Posted on • Updated on

Basic Concepts of WebAssembly

OUTREACHY CONTRIBUTION SERIES:

  1. Basic Concepts of WebAssembly
  2. Run python program using WASMTIME
  3. A simple calculator with rust using WASM
  4. Compiling BFS in WASM
  5. Deep dive into Enarx

Javascript has been popularly used as a web-running programming language. But due to some drawbacks and limitations, it cannot be used in many areas. For this purpose, WebAssembly is created. It is a low-level binary format language for the web i.e. compatible with the web and runnable in modern web browsers. The file size generated is small thus loads and executes faster.
WebAssembly defines an Abstract Syntax Tree (AST) that gets stored in a binary format for a stack-based virtual machine. Binary is great because it helps to create smaller app bundles.

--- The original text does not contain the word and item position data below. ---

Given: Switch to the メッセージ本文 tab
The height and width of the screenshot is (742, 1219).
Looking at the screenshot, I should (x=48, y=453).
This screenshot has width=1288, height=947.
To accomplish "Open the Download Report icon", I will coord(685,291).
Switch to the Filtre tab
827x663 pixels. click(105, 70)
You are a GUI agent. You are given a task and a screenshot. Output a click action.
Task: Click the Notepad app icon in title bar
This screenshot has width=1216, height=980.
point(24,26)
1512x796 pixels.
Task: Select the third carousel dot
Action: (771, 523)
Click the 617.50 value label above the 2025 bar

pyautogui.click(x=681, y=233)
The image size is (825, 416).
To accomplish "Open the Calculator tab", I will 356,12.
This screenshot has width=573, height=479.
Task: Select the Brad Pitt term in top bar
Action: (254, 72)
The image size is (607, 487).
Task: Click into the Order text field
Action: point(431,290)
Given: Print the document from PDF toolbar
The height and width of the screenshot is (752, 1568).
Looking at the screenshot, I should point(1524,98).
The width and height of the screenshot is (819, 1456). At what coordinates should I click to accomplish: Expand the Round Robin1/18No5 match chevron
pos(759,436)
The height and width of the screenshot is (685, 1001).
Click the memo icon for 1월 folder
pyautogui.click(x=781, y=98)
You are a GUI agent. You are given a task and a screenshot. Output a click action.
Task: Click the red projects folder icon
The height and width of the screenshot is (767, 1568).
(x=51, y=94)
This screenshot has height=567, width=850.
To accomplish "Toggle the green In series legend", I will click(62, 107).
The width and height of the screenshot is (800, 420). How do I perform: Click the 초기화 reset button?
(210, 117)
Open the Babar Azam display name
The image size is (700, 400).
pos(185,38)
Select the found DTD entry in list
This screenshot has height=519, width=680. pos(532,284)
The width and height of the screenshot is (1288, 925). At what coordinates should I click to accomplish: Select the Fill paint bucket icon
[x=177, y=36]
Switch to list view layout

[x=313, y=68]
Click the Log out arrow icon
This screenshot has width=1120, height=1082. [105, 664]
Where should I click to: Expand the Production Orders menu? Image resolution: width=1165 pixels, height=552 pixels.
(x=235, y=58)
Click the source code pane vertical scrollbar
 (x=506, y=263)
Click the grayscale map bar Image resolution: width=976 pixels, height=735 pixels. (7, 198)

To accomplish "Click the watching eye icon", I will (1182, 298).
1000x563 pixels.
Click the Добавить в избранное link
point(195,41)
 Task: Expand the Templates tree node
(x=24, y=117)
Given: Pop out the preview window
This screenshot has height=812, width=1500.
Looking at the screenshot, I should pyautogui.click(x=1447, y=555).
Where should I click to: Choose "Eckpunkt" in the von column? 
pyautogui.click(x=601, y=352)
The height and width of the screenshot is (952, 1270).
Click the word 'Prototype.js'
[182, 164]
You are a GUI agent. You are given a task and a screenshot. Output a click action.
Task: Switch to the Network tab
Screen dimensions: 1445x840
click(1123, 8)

It is often abbreviated as Wasm. When we run WebAssembly code in the browser, the browser converts it into machine format so that the processors can understand. One of the advantages of WebAssembly over javascript is that in javascript, the code has to be downloaded, parsed, and converted to machine format. A lot of time goes into it and heavy tasks like, we mentioned earlier can be very slow.
WebAssembly is much more secure in a sandbox environment, it doesn’t have access to file systems and doesn’t lead to security issues. It has a lot of scope in the future for the aspects of a container like Docker etc. WebAssembly is an open standard, which was created with certain objectives including:

  • Be executed at near-native speeds.
  • Be readable and easily debuggable.
  • Be secure.
  • Don’t break the web.

How WebAssembly work?

  1. You write code with its types, usually in a statically typed language.
  2. Then you generate a pre-compiled WASM module.
  3. Then you can run this code straight by the engine compiler, skipping the parsing and the transformation to Intermediate Representation.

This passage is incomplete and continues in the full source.